I know it's a bit late for the KS, but should we alter the interpretation of
the time-as-seconds-since-1970 in the kernel to include leap seconds?

The reason I ask is that we have to deal with X.509 certificates in the kernel,
and the certificate can have dates encoded using GeneralizedTime ASN.1 objects.
These are formatted as per ISO 8601.  ISO 8601 encodes leap seconds as hh:mm:60
- so it's possible that I can see this in cert I have to deal with, and as such
I must permit it.  I turn the date and time components into a time64_t with
mktime64() - but that doesn't know about leap seconds, however.

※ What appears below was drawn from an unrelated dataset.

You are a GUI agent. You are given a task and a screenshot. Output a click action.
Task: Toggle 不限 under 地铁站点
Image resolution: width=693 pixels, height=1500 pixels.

So the question is how to deal with it.  I can see three obvious ways:

 (1) Treat it the same as hh:mm:59.

 (2) Treat it the same as hh:mm+1:00, rolling over the carry through to the
     year if necessary.

 (3) Assign specific time_t values to leap seconds in mktime64().  There's a
     table of them here:

	https://en.wikipedia.org/wiki/Leap_second

     It wouldn't be hard to do within just the kernel, but this would put the
     kernel at odds with userspace to the tune of nearly half a minute at the
     current time.  It might be sufficient to just fix the libc's in userspace
     - but you can bet there's someone somewhere who checks that seconds
     doesn't exceed 59.

     The kernel would also need to tell libc whether or not the time value it
     gets includes leap seconds.

Any thoughts?

David

             reply	other threads:[~2015-12-15 11:34 UTC|newest]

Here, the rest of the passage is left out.